PancakeSwap also has a lottery system, whereby you can buy a ticket for $5 and win prizes of CAKE. CAKE is a cryptocurrency token that can be sold, in a roundabout way, for cash. As of this writing, each CAKE token is worth $23 and the whole token has a market cap of $4.9 billion. (By comparison, Uniswap’s token, UNI, has a market cap of $18 billion).

There’s a prediction market on PancakeSwap, which lets you predict (bet) whether the price of BNB will rise or fall against a US dollar stable coin. As described by PancakeSwap: “If you enter an ‘UP’ position, and the BNBUSDT ‘Closed Price’ is higher than the ‘Locked Price’ at the end of the 5 minute LIVE phase, you WIN! And if it’s lower, you lose.”

There’s also a kind of ICO system. An ICO, or Initial Coin Offering, is when a new cryptocurrency project sells tokens before it’s completed work on its crypto project. Investors hope that they increase in value. ICOs raised billions of dollars in 2017 and 2018 but the U.S. Securities and Exchange Commission eventually judged lots of these sales to be illegal. PancakeSwap offers Initial Farm Offerings, which lets customers invest in new tokens using CAKE-BNB LP tokens.

PancakeSwap is also working on an NFT marketplace. (NFTs are cryptocurrency tokens that represent ownership over, more often than not, a digital asset, such as a piece of digital art.)

The protocol is decentralized, and although there is an (anonymous) development team behind the project, its community can vote on core decisions with its CAKE tokens. This is what is known as a decentralized autonomous organization. CAKE is a so-called governance token.

How to swap tokens on PancakeSwap

To process a token swap on PancakeSwap, you don’t have to register your account or hand over any form of identification.

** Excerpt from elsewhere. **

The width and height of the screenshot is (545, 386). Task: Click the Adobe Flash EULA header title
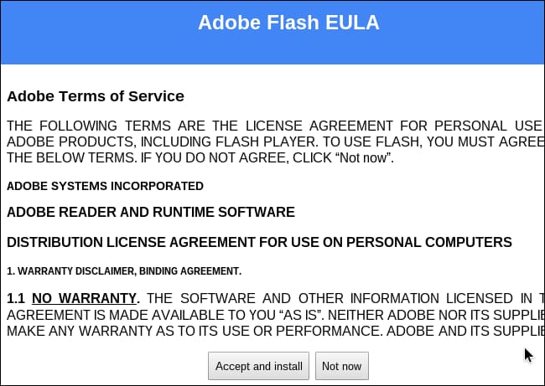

To trade on PancakeSwap, you’ll have to get a token that’s compatible with the Binance Smart Chain. These are known as BEP-20 tokens. You can buy one of these—examples include BNB and CAKE—from an exchange like Binance.

Then, send your funds to a wallet. The most popular wallets that PancakeSwap supports include Trust Wallet, MetaMask, Token Pocket, and SafePal. MetaMask is a popular in-browser wallet with over 30 million active monthly users, as of September 2021.

Here’s how to use MetaMask in your browser.

After setting up your MetaMask wallet and sending your BEP-20 funds to your MetaMask’s BEP-20 address, change the MetaMask’s blockchain and connect it to PancakeSwap through PancakeSwap’s website.

Then, click on the token you’d like to swap on the token swap page, and make sure you have enough BNB tokens to cover your transaction fee (you’ll have to pay a network fee to the Binance Smart Chain validators to get them to process your trade).

Confirm the transaction on MetaMask, and, if everything’s a-okay, you should see the funds appear in your MetaMask wallet.

It should be noted that PancakeSwap is thus unregulated and, like any decentralized protocol launched by anonymous developers. That means there’s a level of risk: No government insurance, for instance—although some protocols claim to offer blockchain-based insurance, and other protocols refund their customers in case of a hack.